- Requirement
Please revise these lines so that every "Screen dimensions" becomes "Screen size", keeping everything else the same.

- Exercise materials
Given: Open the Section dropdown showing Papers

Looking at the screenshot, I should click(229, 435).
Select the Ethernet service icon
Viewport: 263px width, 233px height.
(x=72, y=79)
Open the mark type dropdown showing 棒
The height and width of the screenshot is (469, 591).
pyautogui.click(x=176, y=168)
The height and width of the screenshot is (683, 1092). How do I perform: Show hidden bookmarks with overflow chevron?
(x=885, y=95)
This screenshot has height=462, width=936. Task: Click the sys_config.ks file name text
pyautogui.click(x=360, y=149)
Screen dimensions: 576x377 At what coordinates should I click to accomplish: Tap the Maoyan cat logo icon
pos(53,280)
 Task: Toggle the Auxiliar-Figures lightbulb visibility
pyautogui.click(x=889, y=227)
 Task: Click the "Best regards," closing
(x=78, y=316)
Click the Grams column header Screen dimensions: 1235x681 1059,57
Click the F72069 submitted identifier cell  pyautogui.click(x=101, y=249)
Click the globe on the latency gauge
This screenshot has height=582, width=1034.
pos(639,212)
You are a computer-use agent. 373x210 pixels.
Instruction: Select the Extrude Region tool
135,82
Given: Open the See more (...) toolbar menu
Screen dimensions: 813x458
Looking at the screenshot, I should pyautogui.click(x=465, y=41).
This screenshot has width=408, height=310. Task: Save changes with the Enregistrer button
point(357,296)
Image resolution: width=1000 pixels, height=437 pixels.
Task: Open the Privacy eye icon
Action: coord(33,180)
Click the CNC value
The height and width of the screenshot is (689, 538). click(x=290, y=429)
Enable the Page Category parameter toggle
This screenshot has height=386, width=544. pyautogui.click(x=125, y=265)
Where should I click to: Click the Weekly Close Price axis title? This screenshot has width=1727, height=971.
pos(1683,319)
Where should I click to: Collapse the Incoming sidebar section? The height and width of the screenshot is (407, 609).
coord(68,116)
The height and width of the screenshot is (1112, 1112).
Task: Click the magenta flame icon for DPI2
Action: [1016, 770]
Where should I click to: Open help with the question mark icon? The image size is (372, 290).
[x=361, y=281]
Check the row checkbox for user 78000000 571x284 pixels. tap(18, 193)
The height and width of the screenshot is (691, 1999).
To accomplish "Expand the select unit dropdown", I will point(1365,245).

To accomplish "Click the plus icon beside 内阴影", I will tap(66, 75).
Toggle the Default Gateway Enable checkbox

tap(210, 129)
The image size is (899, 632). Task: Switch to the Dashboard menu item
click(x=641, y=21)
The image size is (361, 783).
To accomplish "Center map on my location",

- Result
Given: Open the Section dropdown showing Papers

Looking at the screenshot, I should click(229, 435).
Select the Ethernet service icon
Viewport: 263px width, 233px height.
(x=72, y=79)
Open the mark type dropdown showing 棒
The height and width of the screenshot is (469, 591).
pyautogui.click(x=176, y=168)
The height and width of the screenshot is (683, 1092). How do I perform: Show hidden bookmarks with overflow chevron?
(x=885, y=95)
This screenshot has height=462, width=936. Task: Click the sys_config.ks file name text
pyautogui.click(x=360, y=149)
Screen size: 576x377 At what coordinates should I click to accomplish: Tap the Maoyan cat logo icon
pos(53,280)
 Task: Toggle the Auxiliar-Figures lightbulb visibility
pyautogui.click(x=889, y=227)
 Task: Click the "Best regards," closing
(x=78, y=316)
Click the Grams column header Screen size: 1235x681 1059,57
Click the F72069 submitted identifier cell  pyautogui.click(x=101, y=249)
Click the globe on the latency gauge
This screenshot has height=582, width=1034.
pos(639,212)
You are a computer-use agent. 373x210 pixels.
Instruction: Select the Extrude Region tool
135,82
Given: Open the See more (...) toolbar menu
Screen size: 813x458
Looking at the screenshot, I should pyautogui.click(x=465, y=41).
This screenshot has width=408, height=310. Task: Save changes with the Enregistrer button
point(357,296)
Image resolution: width=1000 pixels, height=437 pixels.
Task: Open the Privacy eye icon
Action: coord(33,180)
Click the CNC value
The height and width of the screenshot is (689, 538). click(x=290, y=429)
Enable the Page Category parameter toggle
This screenshot has height=386, width=544. pyautogui.click(x=125, y=265)
Where should I click to: Click the Weekly Close Price axis title? This screenshot has width=1727, height=971.
pos(1683,319)
Where should I click to: Collapse the Incoming sidebar section? The height and width of the screenshot is (407, 609).
coord(68,116)
The height and width of the screenshot is (1112, 1112).
Task: Click the magenta flame icon for DPI2
Action: [1016, 770]
Where should I click to: Open help with the question mark icon? The image size is (372, 290).
[x=361, y=281]
Check the row checkbox for user 78000000 571x284 pixels. tap(18, 193)
The height and width of the screenshot is (691, 1999).
To accomplish "Expand the select unit dropdown", I will point(1365,245).

To accomplish "Click the plus icon beside 内阴影", I will tap(66, 75).
Toggle the Default Gateway Enable checkbox

tap(210, 129)
The image size is (899, 632). Task: Switch to the Dashboard menu item
click(x=641, y=21)
The image size is (361, 783).
To accomplish "Center map on my location",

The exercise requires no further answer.